**PROBLEM REQUIREMENTS**
Swap "Where should I click to" for "Where do I click to" everywhere in the records below, and leave everything else unchanged.
>> BEGIN AVAILABLE DATA
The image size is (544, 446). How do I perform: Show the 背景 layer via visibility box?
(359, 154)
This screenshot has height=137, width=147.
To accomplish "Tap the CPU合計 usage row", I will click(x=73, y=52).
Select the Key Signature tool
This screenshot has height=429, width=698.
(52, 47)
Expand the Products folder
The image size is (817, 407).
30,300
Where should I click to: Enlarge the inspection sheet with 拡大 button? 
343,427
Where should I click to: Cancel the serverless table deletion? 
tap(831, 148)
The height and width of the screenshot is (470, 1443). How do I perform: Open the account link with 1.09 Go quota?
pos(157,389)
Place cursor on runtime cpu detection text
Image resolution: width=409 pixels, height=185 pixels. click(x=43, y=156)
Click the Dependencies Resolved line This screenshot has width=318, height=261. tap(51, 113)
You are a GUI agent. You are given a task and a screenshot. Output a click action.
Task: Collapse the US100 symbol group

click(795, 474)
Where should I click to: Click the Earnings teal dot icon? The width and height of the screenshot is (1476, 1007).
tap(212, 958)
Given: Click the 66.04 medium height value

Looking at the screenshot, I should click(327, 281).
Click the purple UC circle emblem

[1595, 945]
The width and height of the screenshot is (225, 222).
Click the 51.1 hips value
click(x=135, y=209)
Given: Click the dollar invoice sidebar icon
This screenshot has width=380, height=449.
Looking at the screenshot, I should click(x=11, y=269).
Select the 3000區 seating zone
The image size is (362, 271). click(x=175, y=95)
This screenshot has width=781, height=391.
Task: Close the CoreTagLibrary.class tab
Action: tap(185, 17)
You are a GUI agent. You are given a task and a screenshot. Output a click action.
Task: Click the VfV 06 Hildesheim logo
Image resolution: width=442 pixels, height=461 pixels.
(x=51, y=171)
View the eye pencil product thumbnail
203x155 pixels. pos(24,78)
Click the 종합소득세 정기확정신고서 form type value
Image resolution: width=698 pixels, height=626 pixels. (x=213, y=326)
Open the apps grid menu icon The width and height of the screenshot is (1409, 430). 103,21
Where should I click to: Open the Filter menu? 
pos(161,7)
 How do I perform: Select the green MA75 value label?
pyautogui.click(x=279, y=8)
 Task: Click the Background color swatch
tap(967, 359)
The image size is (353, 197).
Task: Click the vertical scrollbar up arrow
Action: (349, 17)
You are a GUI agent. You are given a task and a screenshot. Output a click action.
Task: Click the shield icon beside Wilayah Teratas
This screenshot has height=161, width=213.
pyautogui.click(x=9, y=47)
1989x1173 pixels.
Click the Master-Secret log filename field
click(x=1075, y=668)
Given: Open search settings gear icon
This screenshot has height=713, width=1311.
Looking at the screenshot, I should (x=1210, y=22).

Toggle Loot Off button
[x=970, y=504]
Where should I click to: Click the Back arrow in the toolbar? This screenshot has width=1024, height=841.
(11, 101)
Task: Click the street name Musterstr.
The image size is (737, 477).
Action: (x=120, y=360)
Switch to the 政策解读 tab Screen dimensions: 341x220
>> END AVAILABLE DATA
**WRITTEN REPLY**
The image size is (544, 446). How do I perform: Show the 背景 layer via visibility box?
(359, 154)
This screenshot has height=137, width=147.
To accomplish "Tap the CPU合計 usage row", I will click(x=73, y=52).
Select the Key Signature tool
This screenshot has height=429, width=698.
(52, 47)
Expand the Products folder
The image size is (817, 407).
30,300
Where do I click to: Enlarge the inspection sheet with 拡大 button? 
343,427
Where do I click to: Cancel the serverless table deletion? 
tap(831, 148)
The height and width of the screenshot is (470, 1443). How do I perform: Open the account link with 1.09 Go quota?
pos(157,389)
Place cursor on runtime cpu detection text
Image resolution: width=409 pixels, height=185 pixels. click(x=43, y=156)
Click the Dependencies Resolved line This screenshot has width=318, height=261. tap(51, 113)
You are a GUI agent. You are given a task and a screenshot. Output a click action.
Task: Collapse the US100 symbol group

click(795, 474)
Where do I click to: Click the Earnings teal dot icon? The width and height of the screenshot is (1476, 1007).
tap(212, 958)
Given: Click the 66.04 medium height value

Looking at the screenshot, I should click(327, 281).
Click the purple UC circle emblem

[1595, 945]
The width and height of the screenshot is (225, 222).
Click the 51.1 hips value
click(x=135, y=209)
Given: Click the dollar invoice sidebar icon
This screenshot has width=380, height=449.
Looking at the screenshot, I should click(x=11, y=269).
Select the 3000區 seating zone
The image size is (362, 271). click(x=175, y=95)
This screenshot has width=781, height=391.
Task: Close the CoreTagLibrary.class tab
Action: tap(185, 17)
You are a GUI agent. You are given a task and a screenshot. Output a click action.
Task: Click the VfV 06 Hildesheim logo
Image resolution: width=442 pixels, height=461 pixels.
(x=51, y=171)
View the eye pencil product thumbnail
203x155 pixels. pos(24,78)
Click the 종합소득세 정기확정신고서 form type value
Image resolution: width=698 pixels, height=626 pixels. (x=213, y=326)
Open the apps grid menu icon The width and height of the screenshot is (1409, 430). 103,21
Where do I click to: Open the Filter menu? 
pos(161,7)
 How do I perform: Select the green MA75 value label?
pyautogui.click(x=279, y=8)
 Task: Click the Background color swatch
tap(967, 359)
The image size is (353, 197).
Task: Click the vertical scrollbar up arrow
Action: (349, 17)
You are a GUI agent. You are given a task and a screenshot. Output a click action.
Task: Click the shield icon beside Wilayah Teratas
This screenshot has height=161, width=213.
pyautogui.click(x=9, y=47)
1989x1173 pixels.
Click the Master-Secret log filename field
click(x=1075, y=668)
Given: Open search settings gear icon
This screenshot has height=713, width=1311.
Looking at the screenshot, I should (x=1210, y=22).

Toggle Loot Off button
[x=970, y=504]
Where do I click to: Click the Back arrow in the toolbar? This screenshot has width=1024, height=841.
(11, 101)
Task: Click the street name Musterstr.
The image size is (737, 477).
Action: (x=120, y=360)
Switch to the 政策解读 tab Screen dimensions: 341x220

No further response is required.